◆ Tasks:
[1] Copy the Comminsure statement from the words "I felt that" through "feel less alone.", swapping "vindicated" for "validated".
[2] According to the Comminsure statement, what did the author refuse to sign when leaving?

◆ Passage for review:
As I have intimated to the ministers, how could any decent person stay silent if they witnessed sick, terminally ill and dying customers being mistreated, based on the dubious technicality of ambiguous terms in an insurance contract? Could common human decency justify standing by when an accident victim who has become paralysed is told the disability is not severe enough; or when a survivor of abuse is enduring the humiliation of their mental health diagnosis being questioned?
My conscience would not allow me to look the other way if I knew clients did not have the physical or the financial strength to fight for their entitled right. A difficult telephone conversation I had with a client’s treating doctor as the client’s last rites were being performed in the background still haunts me.
As previously disclosed to parliament, when my pleadings to the board of Comminsure still brought about no change – except, of course, a farcical excuse to find fault against me – I decided it was time to go. When I left, I refused to sign a deed with a gag clause in return for money. I felt it would be accepting blood money. I just wanted to walk away. I told myself that I did my best, and I did what I felt was right. This is why it weighed heavily on my mind when I was later approached by the media to tell my story on television.
I am a private person who does not enjoy being in the spotlight. When I was approached by 4-Corners to do the piece on Comminsure, I had declined numerous times before finally agreeing. It was a difficult decision for me and I did so after much self-reflection.
A big part of what persuaded me was speaking to my family, who helped reaffirm my moral compass, and my Dad’s illness when I was going through the process with the bank. My Dad died not long afterwards and my regret was him not knowing the outcome. While I dismayed having, by circumstance, to keep my grieving process on hold, I was glad that my speaking out brought about social change. This was done with the help and tenacity of Senator John Williams through the parliamentary inquiries into the life insurance industry and into better whistleblower protection. Hopefully someone else can benefit from what I have done.
My legal action was never about financial interests. My primary motivation has always been to ensure that financial and social justice for all Australians remained alive in the public discourse.
I felt that goal had been achieved when the Financial Services Royal Commission (FSRC) was eventually announced. I was comforted by the fact that I may have had some small part to play in that occurring. The FSRC has only begun exploring a few limited areas, yet it has already highlighted the conflict and corruption that is happening in the financial services industry.
While sad to hear the personal stories of victims of the financial institutions, I felt vindicated. It was consistent with the culture that I had foreshadowed. I respected the bravery of the victims who spoke up, especially Fair Work commissioner Donna McKenna. Ms McKenna is, like me, a very private person. She decided to speak up because it was the right thing to do. It made me feel less alone.
The long walk to an ethical utopia in Australia’s financial services industry has still some way to go. But for now, at least my journey in that quest has ended. I can finally now take pause and begin the grieving process of the passing of my Dad. I’ve emerged a little bruised and worse for wear, but as they say, what doesn’t kill you makes you stronger. Fingers crossed.

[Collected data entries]

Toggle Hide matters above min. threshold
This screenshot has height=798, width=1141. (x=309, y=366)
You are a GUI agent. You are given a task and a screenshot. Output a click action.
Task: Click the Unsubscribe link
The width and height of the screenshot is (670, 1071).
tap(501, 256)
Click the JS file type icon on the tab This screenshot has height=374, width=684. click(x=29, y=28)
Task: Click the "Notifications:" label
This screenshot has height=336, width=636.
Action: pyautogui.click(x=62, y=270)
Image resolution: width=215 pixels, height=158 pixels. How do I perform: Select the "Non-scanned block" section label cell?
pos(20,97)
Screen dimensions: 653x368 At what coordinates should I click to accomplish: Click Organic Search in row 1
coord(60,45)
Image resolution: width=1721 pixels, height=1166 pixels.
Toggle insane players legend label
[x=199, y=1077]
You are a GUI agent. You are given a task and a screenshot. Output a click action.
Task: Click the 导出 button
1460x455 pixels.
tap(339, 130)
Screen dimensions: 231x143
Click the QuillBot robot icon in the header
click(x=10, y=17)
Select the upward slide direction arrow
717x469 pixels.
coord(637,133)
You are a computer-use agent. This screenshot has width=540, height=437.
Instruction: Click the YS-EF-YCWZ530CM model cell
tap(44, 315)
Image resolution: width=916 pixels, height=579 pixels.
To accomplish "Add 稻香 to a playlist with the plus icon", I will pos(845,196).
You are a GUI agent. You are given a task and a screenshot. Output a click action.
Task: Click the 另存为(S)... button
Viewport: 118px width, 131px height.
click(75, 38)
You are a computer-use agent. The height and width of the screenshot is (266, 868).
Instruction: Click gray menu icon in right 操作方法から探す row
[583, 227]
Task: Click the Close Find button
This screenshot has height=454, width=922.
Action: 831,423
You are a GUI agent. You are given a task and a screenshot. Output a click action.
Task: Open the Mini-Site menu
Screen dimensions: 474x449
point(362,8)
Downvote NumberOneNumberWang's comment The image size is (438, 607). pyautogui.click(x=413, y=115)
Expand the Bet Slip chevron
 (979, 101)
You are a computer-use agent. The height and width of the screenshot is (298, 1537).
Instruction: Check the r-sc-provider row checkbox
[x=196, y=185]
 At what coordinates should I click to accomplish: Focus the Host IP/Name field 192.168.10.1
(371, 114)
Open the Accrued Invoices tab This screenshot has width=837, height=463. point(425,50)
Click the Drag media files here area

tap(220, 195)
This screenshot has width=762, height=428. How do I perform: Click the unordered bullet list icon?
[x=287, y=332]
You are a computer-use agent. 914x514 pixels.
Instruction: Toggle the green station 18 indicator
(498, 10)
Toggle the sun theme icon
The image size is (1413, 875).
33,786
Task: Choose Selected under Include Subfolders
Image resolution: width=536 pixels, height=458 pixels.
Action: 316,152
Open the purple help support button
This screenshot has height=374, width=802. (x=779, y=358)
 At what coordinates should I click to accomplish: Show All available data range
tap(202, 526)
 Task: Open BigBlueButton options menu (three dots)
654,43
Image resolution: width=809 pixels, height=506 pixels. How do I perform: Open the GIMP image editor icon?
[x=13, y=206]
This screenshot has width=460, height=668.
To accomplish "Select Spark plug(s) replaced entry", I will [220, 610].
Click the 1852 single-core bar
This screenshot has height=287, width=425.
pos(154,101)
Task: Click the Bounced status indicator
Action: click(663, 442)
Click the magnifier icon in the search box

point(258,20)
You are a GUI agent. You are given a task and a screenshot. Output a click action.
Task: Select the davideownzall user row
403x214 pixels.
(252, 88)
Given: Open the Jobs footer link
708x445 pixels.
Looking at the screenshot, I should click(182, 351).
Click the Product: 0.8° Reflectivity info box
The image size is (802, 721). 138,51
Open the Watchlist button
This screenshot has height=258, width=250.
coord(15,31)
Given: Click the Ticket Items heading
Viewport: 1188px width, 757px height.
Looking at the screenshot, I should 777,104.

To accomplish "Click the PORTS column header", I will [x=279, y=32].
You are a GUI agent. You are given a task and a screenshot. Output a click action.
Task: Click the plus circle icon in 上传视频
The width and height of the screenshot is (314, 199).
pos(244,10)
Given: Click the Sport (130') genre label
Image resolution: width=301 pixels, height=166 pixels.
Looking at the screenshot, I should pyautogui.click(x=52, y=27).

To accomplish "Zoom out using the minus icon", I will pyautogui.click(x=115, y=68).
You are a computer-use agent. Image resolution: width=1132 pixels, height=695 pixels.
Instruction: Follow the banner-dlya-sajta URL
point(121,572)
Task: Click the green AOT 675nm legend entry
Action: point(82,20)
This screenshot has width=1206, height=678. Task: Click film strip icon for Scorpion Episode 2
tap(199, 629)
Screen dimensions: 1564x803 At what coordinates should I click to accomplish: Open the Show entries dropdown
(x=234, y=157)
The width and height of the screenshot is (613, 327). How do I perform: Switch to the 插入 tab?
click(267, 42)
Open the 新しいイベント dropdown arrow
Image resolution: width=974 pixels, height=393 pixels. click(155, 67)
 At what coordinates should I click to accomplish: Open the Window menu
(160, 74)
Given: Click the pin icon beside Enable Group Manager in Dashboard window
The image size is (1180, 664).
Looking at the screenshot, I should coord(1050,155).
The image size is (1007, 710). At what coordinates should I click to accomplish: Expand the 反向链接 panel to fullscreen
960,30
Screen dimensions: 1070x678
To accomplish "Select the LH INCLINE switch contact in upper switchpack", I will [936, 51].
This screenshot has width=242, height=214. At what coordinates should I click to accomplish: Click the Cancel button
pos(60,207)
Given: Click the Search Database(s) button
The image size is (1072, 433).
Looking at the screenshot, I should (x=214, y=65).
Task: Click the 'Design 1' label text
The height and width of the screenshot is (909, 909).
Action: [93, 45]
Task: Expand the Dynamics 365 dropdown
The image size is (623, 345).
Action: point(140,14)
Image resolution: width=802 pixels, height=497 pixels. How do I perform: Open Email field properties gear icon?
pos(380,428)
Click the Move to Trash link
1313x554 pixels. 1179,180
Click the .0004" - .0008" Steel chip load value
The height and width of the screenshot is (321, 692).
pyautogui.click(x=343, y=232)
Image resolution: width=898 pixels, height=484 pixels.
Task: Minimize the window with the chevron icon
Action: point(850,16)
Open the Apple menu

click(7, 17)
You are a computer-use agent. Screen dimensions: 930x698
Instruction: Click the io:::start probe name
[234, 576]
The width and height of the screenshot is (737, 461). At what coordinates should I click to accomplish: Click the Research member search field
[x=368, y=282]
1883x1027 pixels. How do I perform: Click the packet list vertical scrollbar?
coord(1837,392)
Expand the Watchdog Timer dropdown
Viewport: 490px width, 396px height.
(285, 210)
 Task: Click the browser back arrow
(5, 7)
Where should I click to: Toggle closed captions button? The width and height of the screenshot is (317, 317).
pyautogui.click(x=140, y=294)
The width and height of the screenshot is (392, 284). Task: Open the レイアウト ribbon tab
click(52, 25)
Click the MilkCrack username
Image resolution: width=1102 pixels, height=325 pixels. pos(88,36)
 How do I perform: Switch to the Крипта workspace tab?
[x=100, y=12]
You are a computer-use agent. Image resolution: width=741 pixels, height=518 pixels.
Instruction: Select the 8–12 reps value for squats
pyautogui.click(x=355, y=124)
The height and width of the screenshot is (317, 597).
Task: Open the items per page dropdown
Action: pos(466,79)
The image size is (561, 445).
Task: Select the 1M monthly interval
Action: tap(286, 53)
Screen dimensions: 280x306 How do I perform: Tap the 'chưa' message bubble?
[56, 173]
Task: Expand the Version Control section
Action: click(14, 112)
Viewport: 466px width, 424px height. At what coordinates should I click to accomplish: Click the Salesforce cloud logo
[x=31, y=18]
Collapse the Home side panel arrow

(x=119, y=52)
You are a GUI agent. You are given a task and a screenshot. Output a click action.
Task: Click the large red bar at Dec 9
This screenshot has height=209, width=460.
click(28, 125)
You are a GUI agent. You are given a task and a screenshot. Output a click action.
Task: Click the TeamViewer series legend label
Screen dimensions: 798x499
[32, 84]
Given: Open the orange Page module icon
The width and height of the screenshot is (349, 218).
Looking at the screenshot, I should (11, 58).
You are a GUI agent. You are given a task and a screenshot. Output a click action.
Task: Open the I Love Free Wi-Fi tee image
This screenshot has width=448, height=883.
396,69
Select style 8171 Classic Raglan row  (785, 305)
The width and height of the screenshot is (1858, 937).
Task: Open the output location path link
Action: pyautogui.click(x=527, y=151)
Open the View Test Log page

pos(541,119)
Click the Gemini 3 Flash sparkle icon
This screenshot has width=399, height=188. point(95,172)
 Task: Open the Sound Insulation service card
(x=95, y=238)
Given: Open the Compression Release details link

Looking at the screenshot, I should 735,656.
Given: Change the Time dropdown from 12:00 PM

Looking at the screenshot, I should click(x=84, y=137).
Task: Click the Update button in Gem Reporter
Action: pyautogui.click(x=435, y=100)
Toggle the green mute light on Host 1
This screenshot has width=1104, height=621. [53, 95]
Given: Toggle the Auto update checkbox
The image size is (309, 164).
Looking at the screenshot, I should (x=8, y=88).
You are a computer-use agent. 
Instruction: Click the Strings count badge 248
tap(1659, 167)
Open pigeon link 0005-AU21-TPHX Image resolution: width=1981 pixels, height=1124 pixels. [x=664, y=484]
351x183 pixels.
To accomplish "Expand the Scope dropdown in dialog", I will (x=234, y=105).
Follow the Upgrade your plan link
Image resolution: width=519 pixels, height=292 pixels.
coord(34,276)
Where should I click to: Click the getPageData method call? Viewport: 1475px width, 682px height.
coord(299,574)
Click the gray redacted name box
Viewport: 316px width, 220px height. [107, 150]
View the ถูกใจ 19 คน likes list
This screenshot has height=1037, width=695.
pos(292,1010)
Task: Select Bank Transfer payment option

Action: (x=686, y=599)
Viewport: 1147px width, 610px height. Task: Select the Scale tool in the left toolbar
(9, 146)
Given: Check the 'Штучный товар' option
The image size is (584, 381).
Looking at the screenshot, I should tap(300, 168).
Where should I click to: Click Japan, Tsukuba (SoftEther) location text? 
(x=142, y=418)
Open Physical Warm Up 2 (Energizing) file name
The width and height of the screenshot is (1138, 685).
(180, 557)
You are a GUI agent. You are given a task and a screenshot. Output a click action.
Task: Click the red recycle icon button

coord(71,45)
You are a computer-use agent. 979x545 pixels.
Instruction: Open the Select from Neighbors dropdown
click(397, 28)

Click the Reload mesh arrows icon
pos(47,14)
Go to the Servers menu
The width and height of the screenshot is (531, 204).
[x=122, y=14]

◆ Solutions:
[1]
I felt that goal had been achieved when the Financial Services Royal Commission (FSRC) was eventually announced. I was comforted by the fact that I may have had some small part to play in that occurring. The FSRC has only begun exploring a few limited areas, yet it has already highlighted the conflict and corruption that is happening in the financial services industry.
While sad to hear the personal stories of victims of the financial institutions, I felt validated. It was consistent with the culture that I had foreshadowed. I respected the bravery of the victims who spoke up, especially Fair Work commissioner Donna McKenna. Ms McKenna is, like me, a very private person. She decided to speak up because it was the right thing to do. It made me feel less alone.

[2] A deed with a gag clause in return for money.